> [Exercise task]: Please reproduce the material starting at the line that has "Task: Delete query A using the trash icon" and stopping at the end, swapping "trash icon" for "delete button" and keeping everything else the same. Leave the pictures out of your answer.

[START Given information]

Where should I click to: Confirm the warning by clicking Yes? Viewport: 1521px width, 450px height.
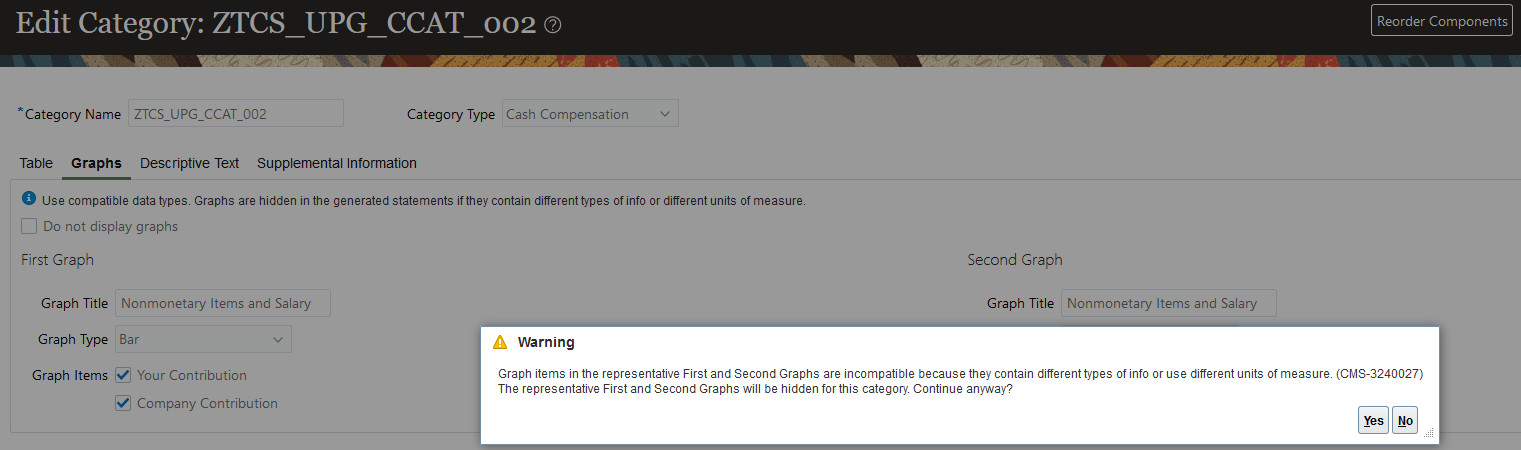point(1374,421)

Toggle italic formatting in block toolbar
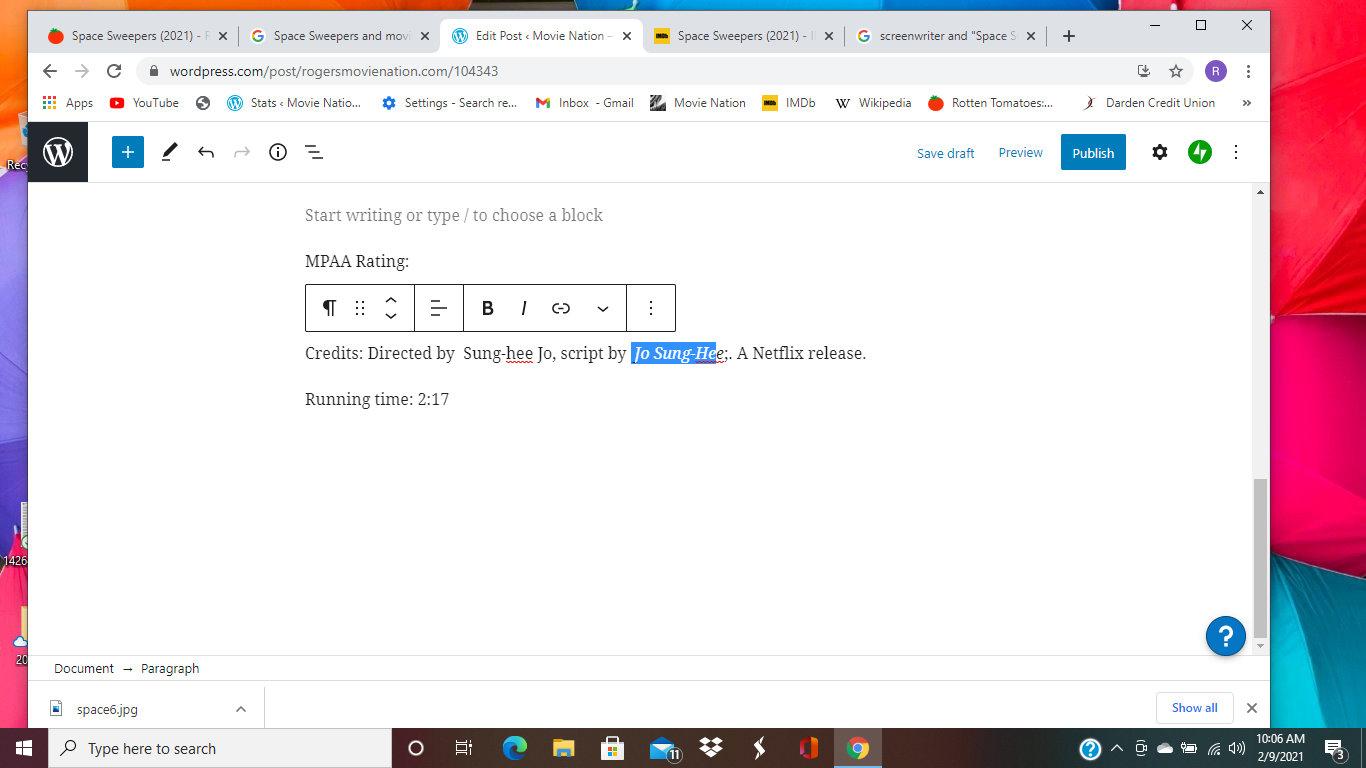(524, 308)
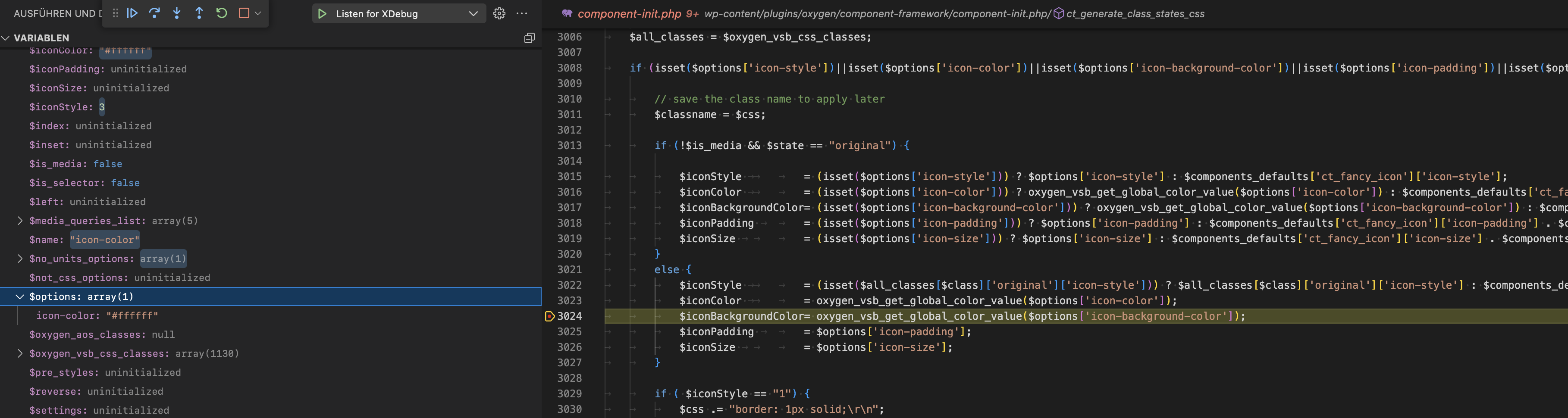This screenshot has width=1568, height=418.
Task: Open launch.json via the gear icon
Action: [499, 13]
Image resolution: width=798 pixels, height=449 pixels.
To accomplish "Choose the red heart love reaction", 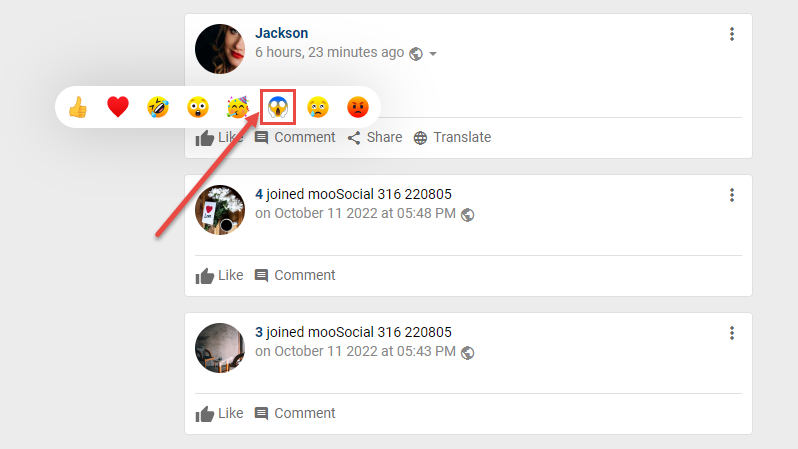I will pyautogui.click(x=118, y=107).
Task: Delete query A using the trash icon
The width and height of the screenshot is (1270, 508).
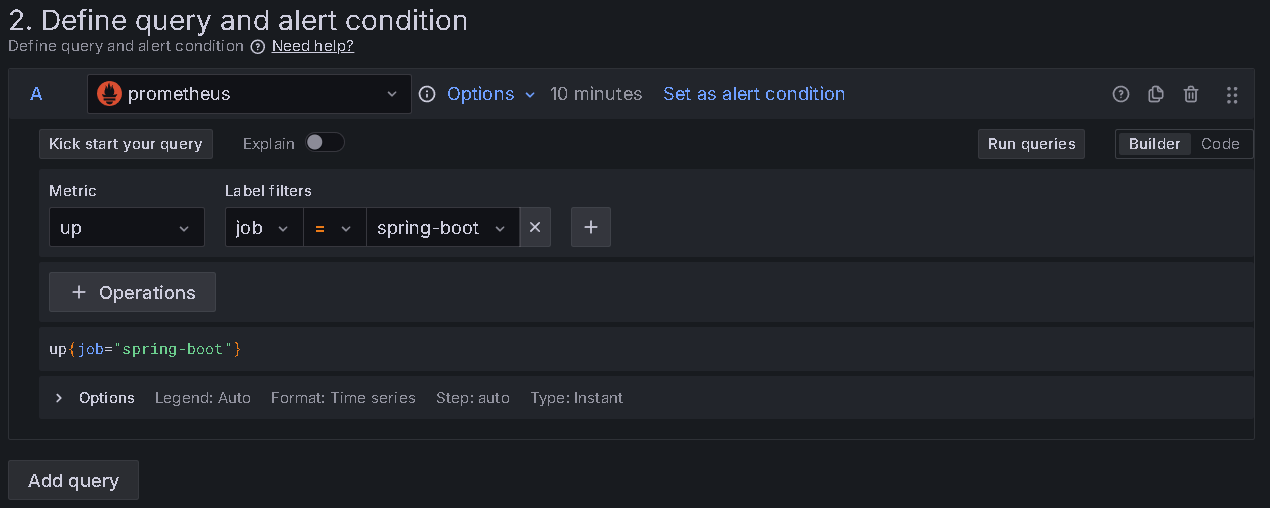Action: coord(1191,94)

[END Given information]

> [Response to the exercise]:
Task: Delete query A using the delete button
The width and height of the screenshot is (1270, 508).
Action: coord(1191,94)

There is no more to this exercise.